Do this:
Copy the lines of the listing below verbatim, omitting the pictures.
BEGIN Records provided
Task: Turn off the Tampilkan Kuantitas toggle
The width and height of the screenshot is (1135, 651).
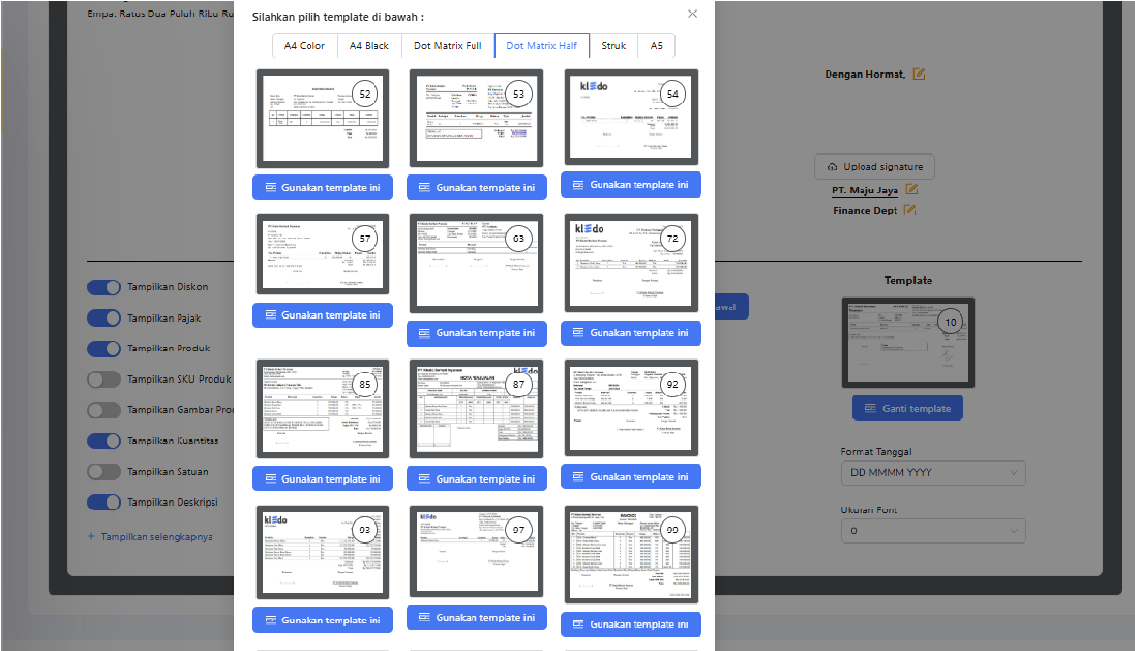Action: 104,440
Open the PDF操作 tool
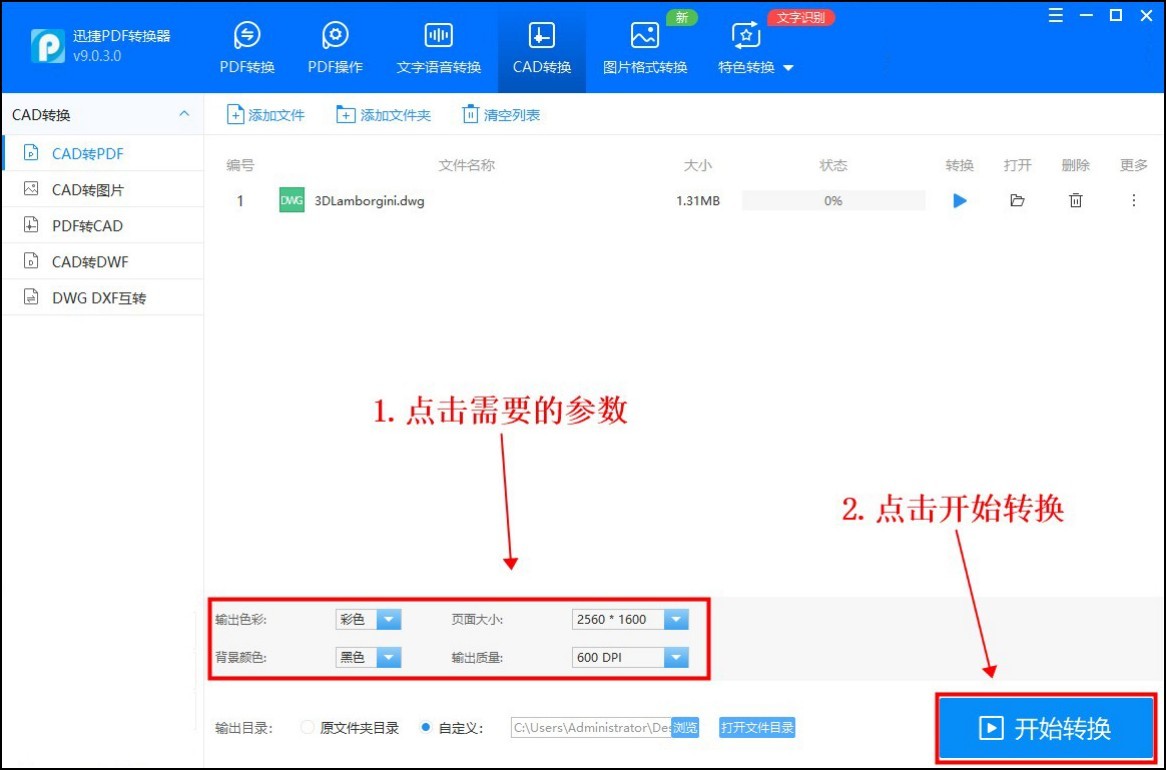The width and height of the screenshot is (1166, 770). point(335,45)
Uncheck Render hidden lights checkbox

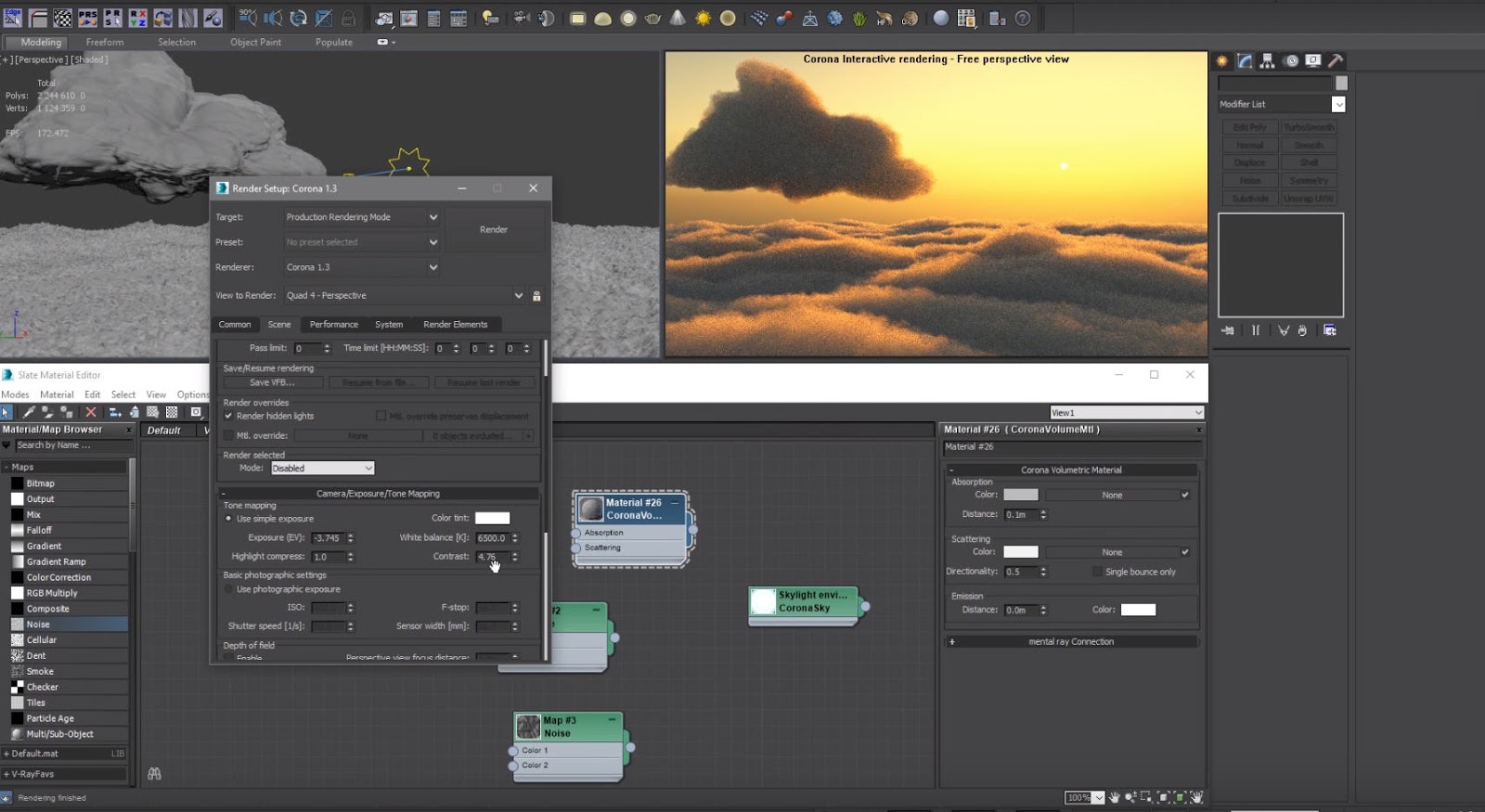(x=228, y=416)
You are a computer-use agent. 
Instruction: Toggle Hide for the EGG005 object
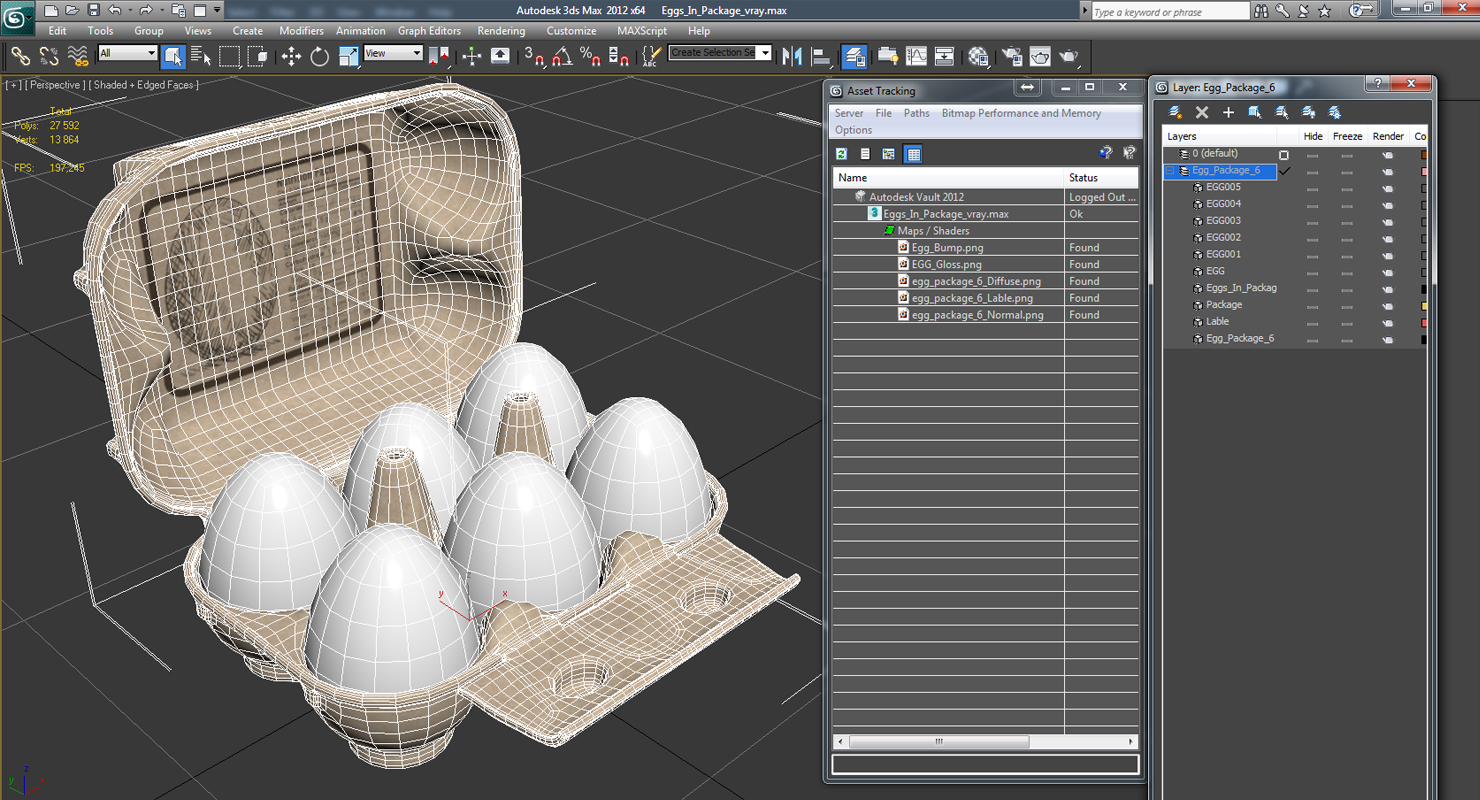1312,188
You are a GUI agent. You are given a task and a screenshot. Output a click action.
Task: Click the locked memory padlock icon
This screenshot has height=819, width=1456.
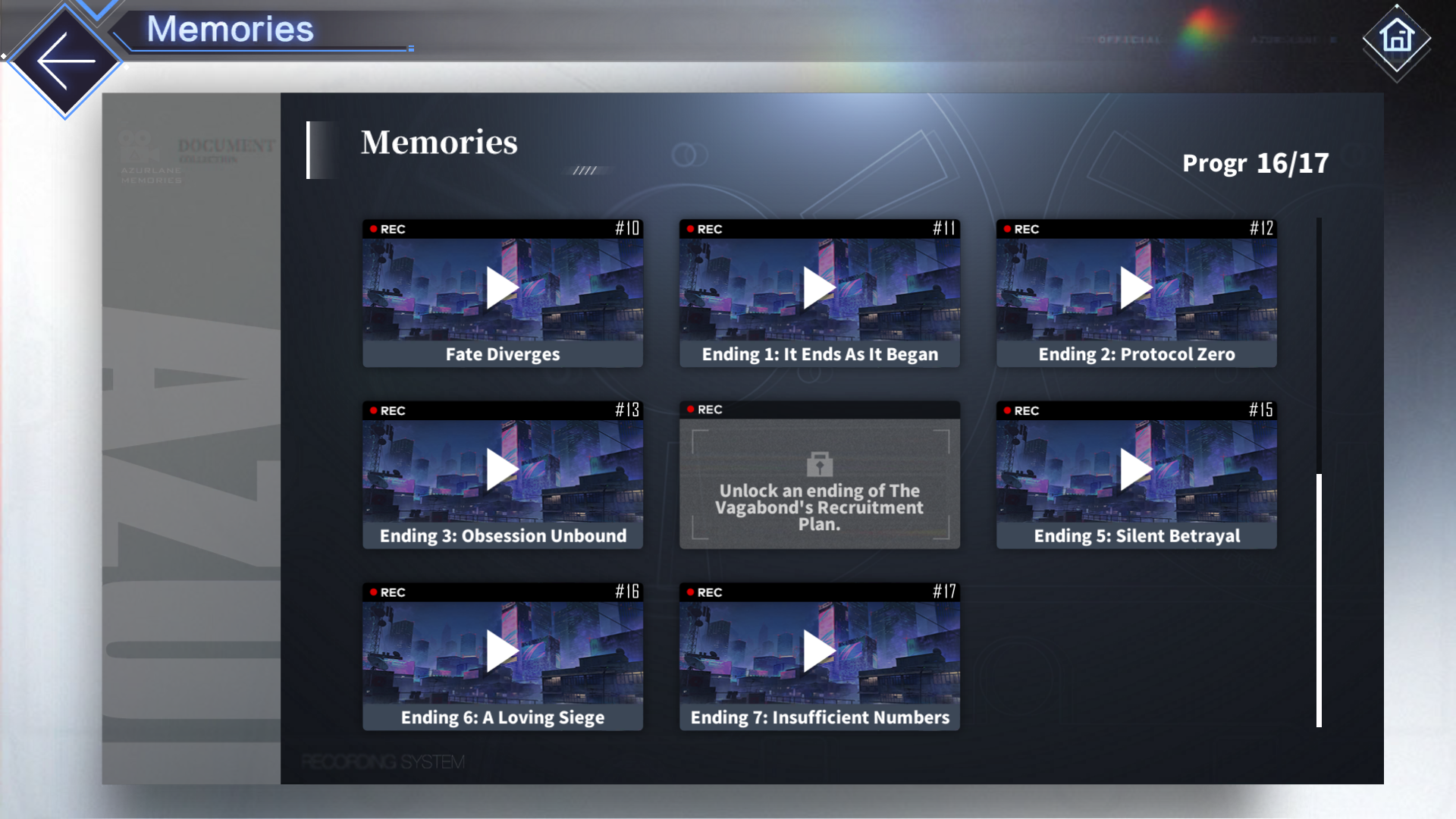coord(819,463)
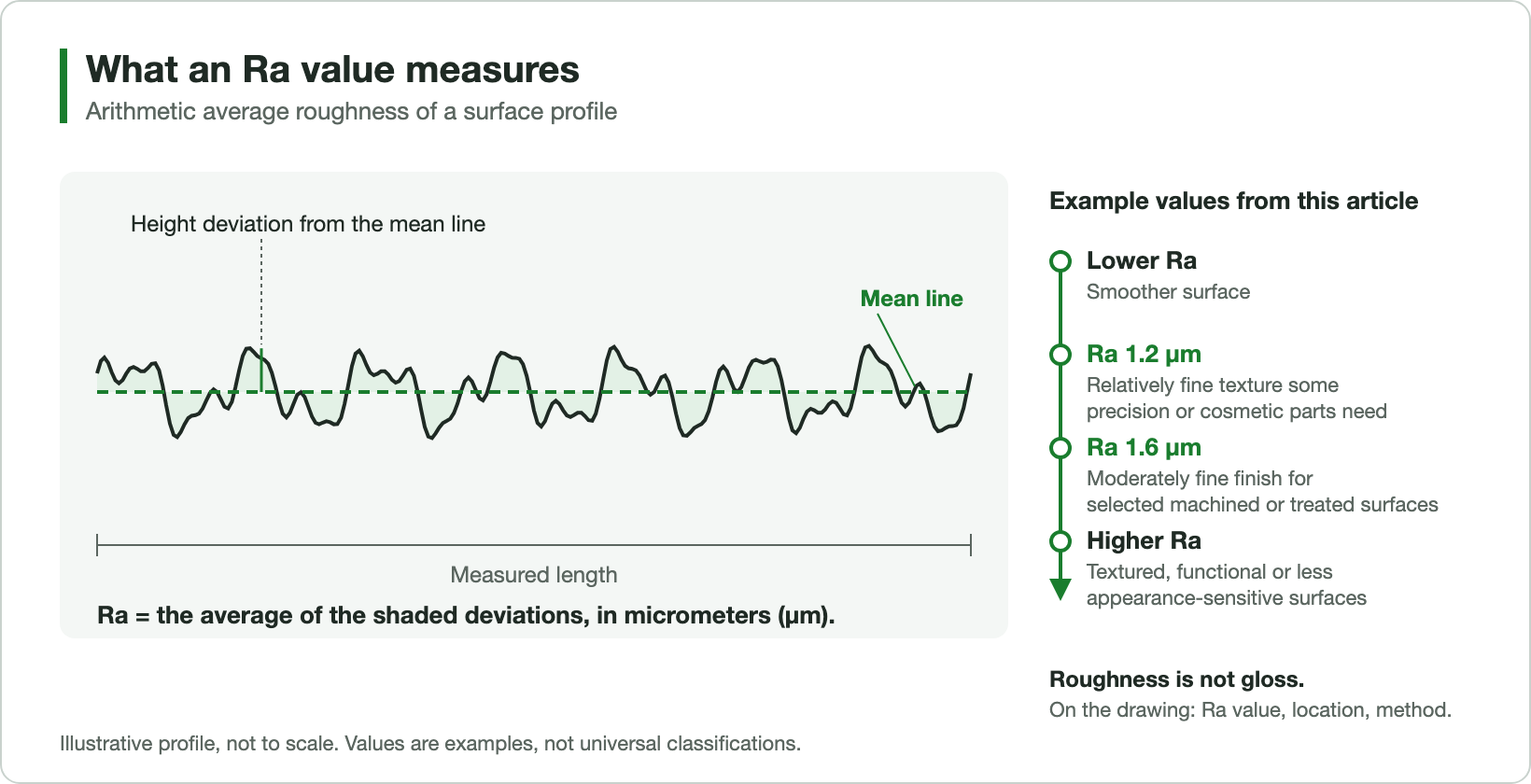Image resolution: width=1531 pixels, height=784 pixels.
Task: Click the Higher Ra circle marker
Action: (1060, 541)
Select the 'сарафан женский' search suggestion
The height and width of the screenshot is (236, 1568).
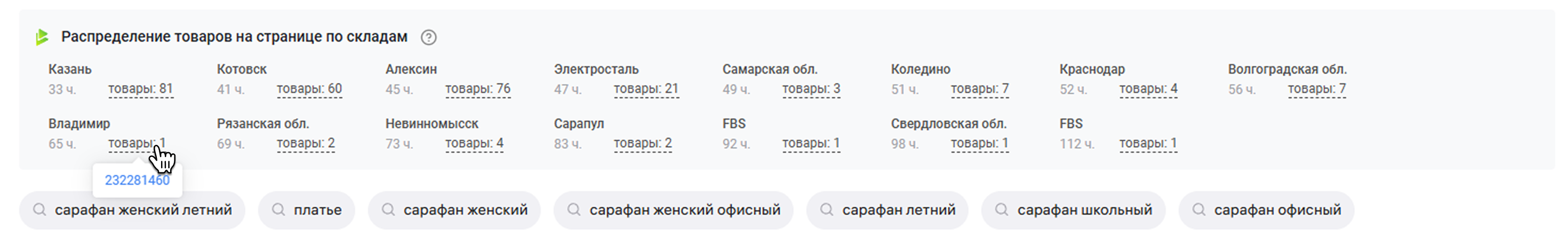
END Records provided
Finished exercise:
Task: Turn off the Tampilkan Kuantitas toggle
The width and height of the screenshot is (1135, 651).
Action: 104,440
Open the PDF操作 tool
The width and height of the screenshot is (1166, 770). point(335,45)
Uncheck Render hidden lights checkbox

(x=228, y=416)
You are a computer-use agent. 
Instruction: Toggle Hide for the EGG005 object
1312,188
You are a GUI agent. You are given a task and a screenshot. Output a click action.
Task: Click the locked memory padlock icon
This screenshot has height=819, width=1456.
coord(819,463)
Image resolution: width=1531 pixels, height=784 pixels.
Task: Click the Higher Ra circle marker
Action: (1060, 541)
Select the 'сарафан женский' search suggestion
The height and width of the screenshot is (236, 1568).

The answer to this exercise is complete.